In his book, Reversed Thunder, Eugene Peterson said: “Love cannot exist in isolation: away from others, love bloats into pride. Grace cannot be received privately: cut off from others, it is perverted into greed. Hope cannot develop in solitude: separated from the community, it goes to seed in the form of fantasies. No gift, no virtue can develop and remain healthy apart from the community of faith. “Outside the church there is no salvation” is not ecclesiastical arrogance but spiritual common sense, confirmed in everyday experience.”

The real church is not about the individual. It’s about Jesus Christ working himself out in the life of his body, changing the individuals. See Colossians 1:8.

The Americanized Church is Optional
Americanized church life is optional. We show up when we feel like it. We participate when it’s convenient. We give out of our surplus. We serve until it no longer feels good. It’s optional.

Christ’s church is not optional. His church is his body, his ongoing physical presence on planet earth. (See Eph. 1:22-23).

Sometimes people will say to me, “I can’t feel God in my life.” And I say, “What am I, chopped liver?” You and I are part of Christ’s “fullness that fills everything in every way.”

Jesus works through us, his body, to meet each others needs. He nurtures us, cares for us, gifts us, cleanses us and matures us for his own purposes. He takes care of us the same way we take care of our physical bodies. He has appointed us to do good works planned before the church began (Eph. 2:10). But it doesn’t work that way if we treat it as optional.

The Americanized Church is Cliquish
It has in groups and out groups, super-spiritual groups and not so spiritual groups. It tends to break down into socioeconomic layers.

Cliques have the right to decide who is in and who is out, who gets included and who gets excluded. SKRRRRR! But there are ways to fix that part of the Americanized church.

First is a commitment to the growth of others as much as to our own growth (See Ro. 15:1-2). This is contrary to much of evangelical culture. We ask, “What’s it doing for me? If it isn’t meeting my need, I’m not going to go.” Rather — with balance — we should evaluate: will my presence be an encouragement to a weaker brother or sister? Will my service edify someone other than me?

Second is a commitment to personal examination and submission to scripture (See 2 Tim. 3:16-17). The scriptures challenge and correct my thinking. I can’t be cliquish when they’re doing that. They equip me for good works. Without that — when my mind is not “washed with the water of the word” — I’m “equipped for bad works.”

Being part of a church is a commitment to doing all of these things in a community of others who are also doing them. It’s building friendships that are more than skin deep.
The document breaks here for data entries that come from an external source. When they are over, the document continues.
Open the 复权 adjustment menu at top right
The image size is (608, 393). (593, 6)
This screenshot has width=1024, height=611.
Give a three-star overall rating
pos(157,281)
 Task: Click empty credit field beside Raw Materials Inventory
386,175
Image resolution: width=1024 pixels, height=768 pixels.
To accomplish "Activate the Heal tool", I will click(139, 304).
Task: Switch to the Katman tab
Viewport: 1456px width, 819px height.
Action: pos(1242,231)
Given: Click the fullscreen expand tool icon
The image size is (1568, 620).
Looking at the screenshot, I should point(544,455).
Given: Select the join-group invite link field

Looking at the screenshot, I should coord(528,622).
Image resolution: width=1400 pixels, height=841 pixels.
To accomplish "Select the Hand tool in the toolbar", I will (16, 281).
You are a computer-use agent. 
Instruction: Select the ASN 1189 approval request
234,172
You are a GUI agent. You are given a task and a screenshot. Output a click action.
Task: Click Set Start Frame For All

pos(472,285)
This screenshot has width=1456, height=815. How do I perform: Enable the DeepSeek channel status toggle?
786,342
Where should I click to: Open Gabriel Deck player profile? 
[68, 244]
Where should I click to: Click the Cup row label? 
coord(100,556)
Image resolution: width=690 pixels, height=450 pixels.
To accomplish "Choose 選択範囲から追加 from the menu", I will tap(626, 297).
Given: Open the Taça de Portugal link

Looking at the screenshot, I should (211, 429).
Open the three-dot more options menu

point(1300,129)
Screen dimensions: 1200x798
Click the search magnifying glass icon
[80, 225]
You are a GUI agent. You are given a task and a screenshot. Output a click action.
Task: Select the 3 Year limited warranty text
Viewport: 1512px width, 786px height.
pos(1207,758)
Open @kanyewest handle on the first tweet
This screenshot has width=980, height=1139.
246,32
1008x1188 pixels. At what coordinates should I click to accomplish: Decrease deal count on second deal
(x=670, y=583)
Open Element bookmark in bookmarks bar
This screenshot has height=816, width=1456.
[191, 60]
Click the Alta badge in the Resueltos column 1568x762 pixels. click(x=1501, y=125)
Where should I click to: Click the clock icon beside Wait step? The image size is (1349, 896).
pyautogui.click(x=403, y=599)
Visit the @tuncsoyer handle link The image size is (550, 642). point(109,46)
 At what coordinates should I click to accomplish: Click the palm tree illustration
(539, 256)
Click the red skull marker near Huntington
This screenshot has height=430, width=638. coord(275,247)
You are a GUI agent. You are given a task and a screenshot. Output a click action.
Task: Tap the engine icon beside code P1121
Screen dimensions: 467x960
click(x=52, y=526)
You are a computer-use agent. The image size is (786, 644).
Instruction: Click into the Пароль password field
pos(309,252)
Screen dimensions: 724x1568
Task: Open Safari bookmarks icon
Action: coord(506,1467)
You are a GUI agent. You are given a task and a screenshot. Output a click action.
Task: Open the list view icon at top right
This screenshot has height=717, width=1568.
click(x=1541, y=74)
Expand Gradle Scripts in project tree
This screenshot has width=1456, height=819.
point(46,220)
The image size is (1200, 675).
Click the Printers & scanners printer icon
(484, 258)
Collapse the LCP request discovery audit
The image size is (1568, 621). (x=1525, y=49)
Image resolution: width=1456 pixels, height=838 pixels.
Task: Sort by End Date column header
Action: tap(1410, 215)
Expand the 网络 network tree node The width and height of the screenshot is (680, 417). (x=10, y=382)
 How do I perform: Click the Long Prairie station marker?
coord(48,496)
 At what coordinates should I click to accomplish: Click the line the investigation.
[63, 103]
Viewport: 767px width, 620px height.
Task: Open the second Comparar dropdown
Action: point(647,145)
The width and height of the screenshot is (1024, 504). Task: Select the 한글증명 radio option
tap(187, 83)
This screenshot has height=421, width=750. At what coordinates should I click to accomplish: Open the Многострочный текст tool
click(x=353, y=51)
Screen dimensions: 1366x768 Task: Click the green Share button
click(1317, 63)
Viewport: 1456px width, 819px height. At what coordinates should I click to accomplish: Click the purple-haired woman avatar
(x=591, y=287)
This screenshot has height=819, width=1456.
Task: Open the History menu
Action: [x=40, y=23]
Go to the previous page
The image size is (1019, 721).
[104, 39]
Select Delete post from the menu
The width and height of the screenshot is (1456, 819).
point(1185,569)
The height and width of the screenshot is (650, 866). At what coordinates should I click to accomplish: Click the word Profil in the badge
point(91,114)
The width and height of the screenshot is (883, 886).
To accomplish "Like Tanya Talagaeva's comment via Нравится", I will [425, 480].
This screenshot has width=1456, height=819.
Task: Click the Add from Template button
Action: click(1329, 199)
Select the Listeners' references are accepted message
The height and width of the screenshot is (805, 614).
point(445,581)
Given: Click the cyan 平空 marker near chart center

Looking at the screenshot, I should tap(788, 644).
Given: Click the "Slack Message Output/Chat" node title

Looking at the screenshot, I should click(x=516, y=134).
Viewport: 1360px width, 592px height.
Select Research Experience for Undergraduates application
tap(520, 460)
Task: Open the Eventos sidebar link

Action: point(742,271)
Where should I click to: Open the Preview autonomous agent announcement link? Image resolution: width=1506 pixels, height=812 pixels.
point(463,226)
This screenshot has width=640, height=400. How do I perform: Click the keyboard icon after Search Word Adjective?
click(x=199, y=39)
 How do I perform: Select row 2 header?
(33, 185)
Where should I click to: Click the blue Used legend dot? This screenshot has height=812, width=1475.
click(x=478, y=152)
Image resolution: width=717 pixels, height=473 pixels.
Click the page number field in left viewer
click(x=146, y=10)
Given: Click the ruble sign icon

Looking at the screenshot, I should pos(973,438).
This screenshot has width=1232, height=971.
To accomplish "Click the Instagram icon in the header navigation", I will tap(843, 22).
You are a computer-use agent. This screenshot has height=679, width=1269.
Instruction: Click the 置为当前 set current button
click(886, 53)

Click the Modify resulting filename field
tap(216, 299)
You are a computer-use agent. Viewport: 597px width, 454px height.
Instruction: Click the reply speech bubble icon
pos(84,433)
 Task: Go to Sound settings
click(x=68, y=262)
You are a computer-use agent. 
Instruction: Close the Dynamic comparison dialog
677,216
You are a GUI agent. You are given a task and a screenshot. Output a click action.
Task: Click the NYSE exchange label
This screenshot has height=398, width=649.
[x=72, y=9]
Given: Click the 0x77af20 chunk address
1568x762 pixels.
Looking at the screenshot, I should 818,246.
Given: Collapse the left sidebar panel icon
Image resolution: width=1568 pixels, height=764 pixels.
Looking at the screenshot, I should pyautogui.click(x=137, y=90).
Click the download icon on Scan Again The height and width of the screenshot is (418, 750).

In his book, The Me I Want to Be, Pastor and author John Ortberg writes of the power of that kind of vulnerability.
“One of the most important moments of my spiritual life was when I sat down with a longtime friend and said, “I don’t want to have any secrets anymore.”

I told him everything I was most ashamed of. I told him about my jealousies, my cowardice, how I hurt my wife with my anger. I told him about my history with money and my history with sex. I told him about deceit and regrets that keep me up at night. I felt vulnerable because I was afraid that I was going to lose connection with him. Much to my surprise, he did not even look away.

I will never forget his next words.

“John,” he said. “I have never loved you more than I love you right now.” The very truth about me that I thought would drive him away became a bond that drew us closer together. He then went on to speak with me about secrets he had been carrying.

If I keep part of my life secret from you, you may tell me you love me. But inside I think that you would not love me if you knew the whole truth about me. I can only receive love from you to the extent that I am known by you.”

So how well is your church working? Are you hearing a loud grating noise coming from the sanctuary? Or is it humming down the road in good order, ready for the next task the Lord assigns it? Whatever the case, it’s never a bad idea to take it in for an annual inspection.